**Actions to take**
1. According to the thermoelastic solution passage, why does the characteristic equation (20) arise?
2. Please rewrite the records from the line with "Open the Project" through the line with "pos(116,104)", replacing "dropdown" with "drop-down menu" and leaving everything else unchanged.

**Provided passage**

###

We will obtain the non-trivial solution of Eqs. (14)–(16) if the determinant of the coefficient\( \overset{\sim }{\ u} \), \( \overset{\sim }{w} \), and \( \overset{\sim }{\varphi\ } \)vanishes, which yields to the following characteristic equation:

$$ {AD}^6+{BD}^4+{CD}^2+E=0, $$
(20)

where

$$ \mathrm{A}={\updelta}_2{\updelta}_3{\upzeta}_{12}-{\updelta}_2{\upzeta}_{10}{\upzeta}_8, $$
$$ \mathrm{B}={\upzeta}_1{\upzeta}_{12}{\updelta}_3-{\zeta}_1{\zeta}_{10}{\upzeta}_8+{\updelta}_2{\updelta}_3{\upzeta}_{11}+{\updelta}_2{\upzeta}_{12}{\upzeta}_6-{\updelta}_2{\upzeta}_{10}{\upzeta}_7-{\zeta}_2^2{\upzeta}_{12}-{\zeta}_2{\zeta}_9{\upzeta}_8+{\zeta}_5{\zeta}_{10}{\upzeta}_2-{\upzeta}_5{\upzeta}_9{\updelta}_3, $$
$$ C={\updelta}_3{\upzeta}_1{\upzeta}_{11}+{\updelta}_2{\upzeta}_6{\upzeta}_{11}+{\upzeta}_1{\upzeta}_6{\upzeta}_{12}-{\upzeta}_1{\upzeta}_{10}{\upzeta}_7-{\zeta}_2^2{\upzeta}_{11}+{\upzeta}_2{\upzeta}_7{\upzeta}_9-{\upzeta}_5{\upzeta}_6{\upzeta}_9+{\upzeta}_4{\upzeta}_2{\upzeta}_{10}-{\updelta}_3{\upzeta}_4{\upzeta}_9+{\zeta}_3^2{\upzeta}_{12}, $$
$$ E={\upzeta}_6{\upzeta}_1{\upzeta}_{11}-{\upzeta}_4{\upzeta}_6{\upzeta}_9. $$
$$ {\upzeta}_1=-{\xi}^2-{\mathrm{s}}^2+{\Omega}^2, $$
$$ {\upzeta}_2={\delta}_1\xi, $$
$$ {\upzeta}_3=2\Omega s, $$
$$ {\upzeta}_4=\upxi \left(1+{\mathrm{a}}_1{\upxi}^2\right), $$
$$ {\upzeta}_5={a}_3\xi, $$
$$ {\upzeta}_6=-{\delta}_2{\xi}^2-{s}^2+{\Omega}^2, $$
$$ {\upzeta}_7=-\frac{\upbeta_3}{\upbeta_1}\left(1+{\mathrm{a}}_1{\upxi}^2\right), $$
$$ {\upzeta}_8=\frac{\upbeta_3}{\upbeta_1}{\mathrm{a}}_3, $$
$$ {\upzeta}_9={\delta}_4\left(s+{\tau}_0{s}^2\right)\xi, $$
$$ {\upzeta}_{10}=-{\delta}_5\left(s+{\tau}_0{s}^2\right), $$
$$ {\zeta}_{11}=-{\delta}_6\left(s+{\tau}_0{s}^2\right)\left(1+{\mathrm{a}}_1{\upxi}^2\right)-{\xi}^2\left({K}_1^{\ast }+\frac{C_1}{L}{K}_1s\right), $$
$$ {\zeta}_{12}=\left({K}_3^{\ast }+\frac{C_1}{L}{K}_3s+{a}_3{\delta}_6\left(s+{\tau}_0{s}^2\right)\right). $$

The solutions of Eq. (20) can be written in the form by making use of the radiation condition that \( \overset{\sim }{\ u} \), \( \overset{\sim }{w} \), \( \overset{\sim }{\varphi\ }\to 0 \) as z →  ∞ :

$$ \overset{\sim }{u}=\sum {A}_i\left(\xi, s\right)\cosh \left({q}_iz\right), $$
(21)

###

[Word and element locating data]
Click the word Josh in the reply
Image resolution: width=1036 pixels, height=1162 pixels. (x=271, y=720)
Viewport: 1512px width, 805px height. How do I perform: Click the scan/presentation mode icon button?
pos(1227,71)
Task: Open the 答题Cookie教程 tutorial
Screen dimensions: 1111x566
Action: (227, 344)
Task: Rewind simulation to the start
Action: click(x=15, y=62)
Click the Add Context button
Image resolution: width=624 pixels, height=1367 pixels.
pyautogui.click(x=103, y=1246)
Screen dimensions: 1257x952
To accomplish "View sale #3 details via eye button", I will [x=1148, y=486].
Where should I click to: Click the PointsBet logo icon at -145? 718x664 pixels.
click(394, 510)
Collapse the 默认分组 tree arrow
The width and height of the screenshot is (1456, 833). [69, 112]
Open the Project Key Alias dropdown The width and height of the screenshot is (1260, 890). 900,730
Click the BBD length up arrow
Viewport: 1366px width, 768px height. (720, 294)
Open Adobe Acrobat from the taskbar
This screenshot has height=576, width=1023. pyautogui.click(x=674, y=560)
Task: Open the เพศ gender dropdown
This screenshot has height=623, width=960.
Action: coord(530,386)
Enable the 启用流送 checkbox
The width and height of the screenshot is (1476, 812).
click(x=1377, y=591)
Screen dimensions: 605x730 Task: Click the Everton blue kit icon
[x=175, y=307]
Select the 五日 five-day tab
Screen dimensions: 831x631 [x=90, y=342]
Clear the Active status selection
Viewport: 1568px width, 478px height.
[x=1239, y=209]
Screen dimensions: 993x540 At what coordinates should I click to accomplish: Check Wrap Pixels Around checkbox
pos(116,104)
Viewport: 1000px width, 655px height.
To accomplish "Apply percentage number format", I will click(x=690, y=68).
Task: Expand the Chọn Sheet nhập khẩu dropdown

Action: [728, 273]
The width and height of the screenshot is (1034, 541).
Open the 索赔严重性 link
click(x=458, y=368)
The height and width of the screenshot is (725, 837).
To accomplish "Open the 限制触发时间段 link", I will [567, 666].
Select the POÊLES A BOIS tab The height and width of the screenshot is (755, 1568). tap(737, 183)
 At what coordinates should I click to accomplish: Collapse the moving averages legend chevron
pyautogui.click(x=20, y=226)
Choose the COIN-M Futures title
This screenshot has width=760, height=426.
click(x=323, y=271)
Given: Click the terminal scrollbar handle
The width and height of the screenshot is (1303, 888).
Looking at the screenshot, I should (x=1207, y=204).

###

**Answers below**
1. A non-trivial solution of Eqs. (14)–(16) exists only if the determinant of the coefficients of ũ, w̃, and φ̃ vanishes. Setting that determinant to zero yields the characteristic equation AD⁶ + BD⁴ + CD² + E = 0.

2.
Open the Project Key Alias drop-down menu The width and height of the screenshot is (1260, 890). 900,730
Click the BBD length up arrow
Viewport: 1366px width, 768px height. (720, 294)
Open Adobe Acrobat from the taskbar
This screenshot has height=576, width=1023. pyautogui.click(x=674, y=560)
Task: Open the เพศ gender drop-down menu
This screenshot has height=623, width=960.
Action: coord(530,386)
Enable the 启用流送 checkbox
The width and height of the screenshot is (1476, 812).
click(x=1377, y=591)
Screen dimensions: 605x730 Task: Click the Everton blue kit icon
[x=175, y=307]
Select the 五日 five-day tab
Screen dimensions: 831x631 [x=90, y=342]
Clear the Active status selection
Viewport: 1568px width, 478px height.
[x=1239, y=209]
Screen dimensions: 993x540 At what coordinates should I click to accomplish: Check Wrap Pixels Around checkbox
pos(116,104)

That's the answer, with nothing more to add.